Op 14 februari 1845 stipuleert de minister van Binnenlandse Zaken dat de functie van ontvanger en van pedel onverenigbaarheid is. De Academieraad legt zich finaal neer bij deze beslissing en duidt Ignace Van Toers aan als ontvanger. Het statuut en de bevoegdheden van de ontvanger worden vastgelegd in het organiek reglement van 9 december 1849. De ontvanger wordt jaarlijks aangesteld (artikel 16), doorgaans in de maanden juni of juli en zetelt in de universiteit. De ontvanger levert bij de inschrijvingen kwitanties af aan de studenten die gelden als toelatingsbewijs voor de lessen (artikel 35). De kwitanties kunnen beschouwd worden als de voorloper van de studentenkaart.

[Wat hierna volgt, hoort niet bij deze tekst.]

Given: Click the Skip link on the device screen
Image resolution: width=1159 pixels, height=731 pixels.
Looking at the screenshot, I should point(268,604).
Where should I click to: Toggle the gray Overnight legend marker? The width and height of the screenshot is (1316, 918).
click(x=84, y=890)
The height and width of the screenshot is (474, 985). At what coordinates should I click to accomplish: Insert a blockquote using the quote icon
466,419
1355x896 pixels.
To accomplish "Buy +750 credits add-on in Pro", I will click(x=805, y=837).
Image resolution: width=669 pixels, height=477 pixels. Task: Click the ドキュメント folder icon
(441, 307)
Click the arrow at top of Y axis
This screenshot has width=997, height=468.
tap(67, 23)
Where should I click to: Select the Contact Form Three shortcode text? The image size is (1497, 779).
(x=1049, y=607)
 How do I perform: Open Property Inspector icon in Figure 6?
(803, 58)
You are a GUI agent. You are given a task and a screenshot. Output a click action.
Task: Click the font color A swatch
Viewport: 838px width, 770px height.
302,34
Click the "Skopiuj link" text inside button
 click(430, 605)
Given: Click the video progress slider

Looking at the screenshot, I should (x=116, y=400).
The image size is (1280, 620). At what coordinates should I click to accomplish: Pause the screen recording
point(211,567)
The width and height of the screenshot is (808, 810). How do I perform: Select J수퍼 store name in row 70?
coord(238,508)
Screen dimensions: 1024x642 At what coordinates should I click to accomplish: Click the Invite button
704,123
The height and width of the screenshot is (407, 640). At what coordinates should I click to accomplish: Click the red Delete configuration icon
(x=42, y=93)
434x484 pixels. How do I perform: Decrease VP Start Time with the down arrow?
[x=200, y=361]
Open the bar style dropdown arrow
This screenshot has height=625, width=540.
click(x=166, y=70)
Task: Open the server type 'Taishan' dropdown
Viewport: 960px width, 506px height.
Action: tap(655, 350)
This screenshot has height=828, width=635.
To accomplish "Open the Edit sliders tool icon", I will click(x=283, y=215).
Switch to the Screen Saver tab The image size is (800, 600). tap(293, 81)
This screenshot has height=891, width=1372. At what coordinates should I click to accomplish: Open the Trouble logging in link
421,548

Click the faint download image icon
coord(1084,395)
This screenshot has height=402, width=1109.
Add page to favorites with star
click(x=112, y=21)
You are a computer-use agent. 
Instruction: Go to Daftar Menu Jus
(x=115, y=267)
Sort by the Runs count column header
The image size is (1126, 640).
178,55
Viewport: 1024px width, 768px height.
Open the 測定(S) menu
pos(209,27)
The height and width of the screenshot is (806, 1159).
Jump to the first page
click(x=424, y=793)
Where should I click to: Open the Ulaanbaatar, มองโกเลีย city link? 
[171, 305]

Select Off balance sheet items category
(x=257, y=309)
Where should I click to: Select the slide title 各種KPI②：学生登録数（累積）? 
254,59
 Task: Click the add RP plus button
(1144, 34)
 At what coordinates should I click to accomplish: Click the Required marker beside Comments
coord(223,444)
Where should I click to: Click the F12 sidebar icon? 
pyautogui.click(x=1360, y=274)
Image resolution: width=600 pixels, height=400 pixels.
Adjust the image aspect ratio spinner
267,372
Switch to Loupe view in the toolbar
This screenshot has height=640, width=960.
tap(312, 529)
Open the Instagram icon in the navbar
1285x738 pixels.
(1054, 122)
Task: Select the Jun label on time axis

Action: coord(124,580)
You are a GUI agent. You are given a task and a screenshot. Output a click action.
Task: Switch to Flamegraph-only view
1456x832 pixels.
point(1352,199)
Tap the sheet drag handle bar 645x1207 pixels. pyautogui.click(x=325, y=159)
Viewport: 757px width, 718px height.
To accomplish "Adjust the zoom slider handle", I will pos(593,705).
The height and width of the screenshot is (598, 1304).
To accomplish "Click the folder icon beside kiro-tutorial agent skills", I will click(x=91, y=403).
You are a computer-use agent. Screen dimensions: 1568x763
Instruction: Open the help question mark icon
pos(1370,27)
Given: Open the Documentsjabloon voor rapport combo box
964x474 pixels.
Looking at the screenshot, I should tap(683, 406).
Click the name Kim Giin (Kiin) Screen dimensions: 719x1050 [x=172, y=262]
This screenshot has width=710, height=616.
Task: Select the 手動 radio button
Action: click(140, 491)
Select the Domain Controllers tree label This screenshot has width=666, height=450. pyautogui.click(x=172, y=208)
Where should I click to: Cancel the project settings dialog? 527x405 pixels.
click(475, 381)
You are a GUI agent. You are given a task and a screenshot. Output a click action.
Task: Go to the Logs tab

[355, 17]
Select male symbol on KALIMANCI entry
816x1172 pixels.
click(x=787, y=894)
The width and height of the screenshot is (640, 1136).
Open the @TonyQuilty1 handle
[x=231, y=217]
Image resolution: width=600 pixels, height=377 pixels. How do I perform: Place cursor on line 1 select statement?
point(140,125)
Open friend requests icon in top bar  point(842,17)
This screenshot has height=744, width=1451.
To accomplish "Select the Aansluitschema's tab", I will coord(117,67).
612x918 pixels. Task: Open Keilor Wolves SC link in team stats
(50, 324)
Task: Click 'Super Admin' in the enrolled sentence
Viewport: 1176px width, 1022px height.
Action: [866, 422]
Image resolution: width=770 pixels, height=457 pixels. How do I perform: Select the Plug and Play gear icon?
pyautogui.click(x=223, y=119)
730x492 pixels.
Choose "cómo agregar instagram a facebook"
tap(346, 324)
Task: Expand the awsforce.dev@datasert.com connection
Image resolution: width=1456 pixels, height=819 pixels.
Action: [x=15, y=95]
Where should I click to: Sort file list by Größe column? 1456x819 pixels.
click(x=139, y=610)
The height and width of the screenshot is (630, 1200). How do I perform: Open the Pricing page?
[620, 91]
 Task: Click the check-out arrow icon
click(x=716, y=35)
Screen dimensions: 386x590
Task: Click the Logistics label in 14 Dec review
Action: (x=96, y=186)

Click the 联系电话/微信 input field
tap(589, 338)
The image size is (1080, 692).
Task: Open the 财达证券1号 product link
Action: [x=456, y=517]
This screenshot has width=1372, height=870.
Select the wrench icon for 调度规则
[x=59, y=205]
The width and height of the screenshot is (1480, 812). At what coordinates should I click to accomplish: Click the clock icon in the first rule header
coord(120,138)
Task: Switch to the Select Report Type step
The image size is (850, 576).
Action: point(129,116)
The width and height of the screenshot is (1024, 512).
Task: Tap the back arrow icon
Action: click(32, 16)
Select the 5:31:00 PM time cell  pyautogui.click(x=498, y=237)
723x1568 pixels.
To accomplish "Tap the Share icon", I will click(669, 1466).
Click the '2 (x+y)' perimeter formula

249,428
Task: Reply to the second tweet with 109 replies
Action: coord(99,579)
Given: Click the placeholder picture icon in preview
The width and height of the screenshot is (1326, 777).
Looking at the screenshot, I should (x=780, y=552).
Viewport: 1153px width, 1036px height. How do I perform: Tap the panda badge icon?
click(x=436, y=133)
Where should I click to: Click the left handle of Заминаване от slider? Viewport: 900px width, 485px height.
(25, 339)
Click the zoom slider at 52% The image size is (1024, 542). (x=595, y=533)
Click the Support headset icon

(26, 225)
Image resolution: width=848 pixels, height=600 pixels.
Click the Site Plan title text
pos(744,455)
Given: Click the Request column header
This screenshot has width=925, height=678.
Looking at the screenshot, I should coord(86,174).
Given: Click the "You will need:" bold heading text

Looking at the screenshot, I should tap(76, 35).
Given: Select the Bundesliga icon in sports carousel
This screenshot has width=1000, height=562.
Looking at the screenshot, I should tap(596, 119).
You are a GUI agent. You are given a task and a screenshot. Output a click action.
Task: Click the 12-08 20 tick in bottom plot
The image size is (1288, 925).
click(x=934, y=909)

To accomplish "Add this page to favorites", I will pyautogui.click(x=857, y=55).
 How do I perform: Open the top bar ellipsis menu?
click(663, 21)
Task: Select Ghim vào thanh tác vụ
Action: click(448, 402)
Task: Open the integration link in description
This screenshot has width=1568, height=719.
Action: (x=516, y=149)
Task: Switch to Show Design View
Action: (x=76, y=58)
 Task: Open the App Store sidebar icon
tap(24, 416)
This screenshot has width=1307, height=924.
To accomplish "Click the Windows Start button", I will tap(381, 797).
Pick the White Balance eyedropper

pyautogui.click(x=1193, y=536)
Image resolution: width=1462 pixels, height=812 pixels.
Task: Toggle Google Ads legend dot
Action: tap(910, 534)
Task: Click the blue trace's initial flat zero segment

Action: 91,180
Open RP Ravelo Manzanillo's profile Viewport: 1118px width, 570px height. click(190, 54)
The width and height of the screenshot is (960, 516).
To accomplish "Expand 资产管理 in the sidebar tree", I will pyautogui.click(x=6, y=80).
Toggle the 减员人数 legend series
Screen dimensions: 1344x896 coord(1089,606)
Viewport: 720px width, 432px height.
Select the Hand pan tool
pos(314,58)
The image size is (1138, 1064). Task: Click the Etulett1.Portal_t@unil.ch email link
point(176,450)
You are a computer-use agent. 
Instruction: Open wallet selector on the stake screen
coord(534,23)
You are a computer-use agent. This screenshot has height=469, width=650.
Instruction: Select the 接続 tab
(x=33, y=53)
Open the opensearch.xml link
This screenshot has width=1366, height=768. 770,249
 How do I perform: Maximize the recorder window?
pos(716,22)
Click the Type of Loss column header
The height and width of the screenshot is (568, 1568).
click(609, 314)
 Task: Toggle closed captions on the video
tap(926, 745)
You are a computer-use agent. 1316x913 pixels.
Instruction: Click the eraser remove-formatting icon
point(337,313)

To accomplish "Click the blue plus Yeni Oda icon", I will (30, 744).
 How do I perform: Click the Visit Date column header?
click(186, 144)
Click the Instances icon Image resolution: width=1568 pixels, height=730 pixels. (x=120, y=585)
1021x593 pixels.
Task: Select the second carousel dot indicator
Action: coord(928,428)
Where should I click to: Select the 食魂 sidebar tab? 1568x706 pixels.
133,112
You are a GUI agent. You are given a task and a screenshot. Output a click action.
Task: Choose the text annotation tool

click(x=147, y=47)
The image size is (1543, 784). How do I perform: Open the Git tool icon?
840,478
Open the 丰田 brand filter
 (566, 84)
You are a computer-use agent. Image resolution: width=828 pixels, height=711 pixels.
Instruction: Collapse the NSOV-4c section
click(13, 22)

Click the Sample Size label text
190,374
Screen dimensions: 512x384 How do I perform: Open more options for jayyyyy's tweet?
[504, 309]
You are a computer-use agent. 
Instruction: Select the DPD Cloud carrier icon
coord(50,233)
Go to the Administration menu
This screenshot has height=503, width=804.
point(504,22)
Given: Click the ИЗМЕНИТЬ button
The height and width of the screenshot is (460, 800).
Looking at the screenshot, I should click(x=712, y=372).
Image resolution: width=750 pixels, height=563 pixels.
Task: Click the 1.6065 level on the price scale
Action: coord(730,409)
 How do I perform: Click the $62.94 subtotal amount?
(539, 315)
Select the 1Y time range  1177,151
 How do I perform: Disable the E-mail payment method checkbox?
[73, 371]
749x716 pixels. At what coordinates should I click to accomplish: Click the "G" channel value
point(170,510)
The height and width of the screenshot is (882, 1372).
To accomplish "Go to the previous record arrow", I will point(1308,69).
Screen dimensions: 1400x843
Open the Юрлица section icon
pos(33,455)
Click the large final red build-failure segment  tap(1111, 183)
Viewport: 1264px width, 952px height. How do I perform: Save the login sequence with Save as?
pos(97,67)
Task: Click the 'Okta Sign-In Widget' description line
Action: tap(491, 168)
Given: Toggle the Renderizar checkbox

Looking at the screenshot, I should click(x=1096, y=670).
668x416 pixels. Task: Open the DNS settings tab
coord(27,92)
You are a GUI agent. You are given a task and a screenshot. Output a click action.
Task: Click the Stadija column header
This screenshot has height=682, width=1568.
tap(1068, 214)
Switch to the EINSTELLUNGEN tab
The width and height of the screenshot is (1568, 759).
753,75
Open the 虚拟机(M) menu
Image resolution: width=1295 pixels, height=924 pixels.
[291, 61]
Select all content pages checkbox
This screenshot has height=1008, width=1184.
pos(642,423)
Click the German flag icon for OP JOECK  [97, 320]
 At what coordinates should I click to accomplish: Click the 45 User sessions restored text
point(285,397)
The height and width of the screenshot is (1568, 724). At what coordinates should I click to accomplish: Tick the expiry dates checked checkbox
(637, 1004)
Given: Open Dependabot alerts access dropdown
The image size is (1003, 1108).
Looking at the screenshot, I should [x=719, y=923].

Voor zijn werkzaamheden heeft de ontvanger recht op een vergoeding die door de Academieraad wordt vastgesteld (artikel 34). In 1848 bedraagt dit 3% van zijn ontvangsten in Gent tov 1,5% in Luik. De rector en het College van Assessoren sturen de ontvanger aan, en zijn belast met het toezicht op de boekhouding en zijn transacties (artikel 36).

De bedragen afkomstig van de inschrijvingen voor de cursussen van alle faculteiten worden verdeeld over de professoren en ‘agrégés’. De verdeling is vastgelegd in artikel 37. Daarbij wordt rekening gehouden met het aantal uren dat een cursus per week gedoceerd wordt.

Het is de taak van de ontvanger om bij het College van Assessoren een voorstel van verdeling van de inschrijvingsgelden in te dienen. Dit voorstel wordt indien nodig aangepast en vervolgens gehomologeerd. Daarna wordt door het College van Assessoren aan elke rechthebbende een ‘mandaat op de kas’ van de ontvanger afgeleverd. Op het eind van het academiejaar wordt - indien er meer ontvangsten zijn - nog een supplementair mandaat afgeleverd (artikel 39). Deze ‘minervalia’ vormen een aanvulling op de vaste jaarwedde van de professoren.

Het statuut en de bevoegdheden van de ontvanger van de Academieraad worden gewijzigd bij Koninklijk Besluit van 15 november 1919. De ontvanger van de Academieraad, waarvan de benoeming door de Academieraad geratificeerd wordt, is belast met de inning van de gelden voor de inschrijvingen voor de cursussen. Deze gelden dienen voortaan integraal aan de staatskas te worden doorgestort. Aan de ontvanger worden een aantal voorschriften opgelegd over de werkwijze waarop hij de ontvangen sommen moet registeren en doorstorten. De diensten van de registratie der domeinen controleren hem (artikel 35). Voor zijn werkzaamheden krijgt de ontvanger een wedde vastgesteld door de minister van Financiën ten laste van de kredieten toegekend voor het vergoeden van het personeel van de domeinen (artikel 39).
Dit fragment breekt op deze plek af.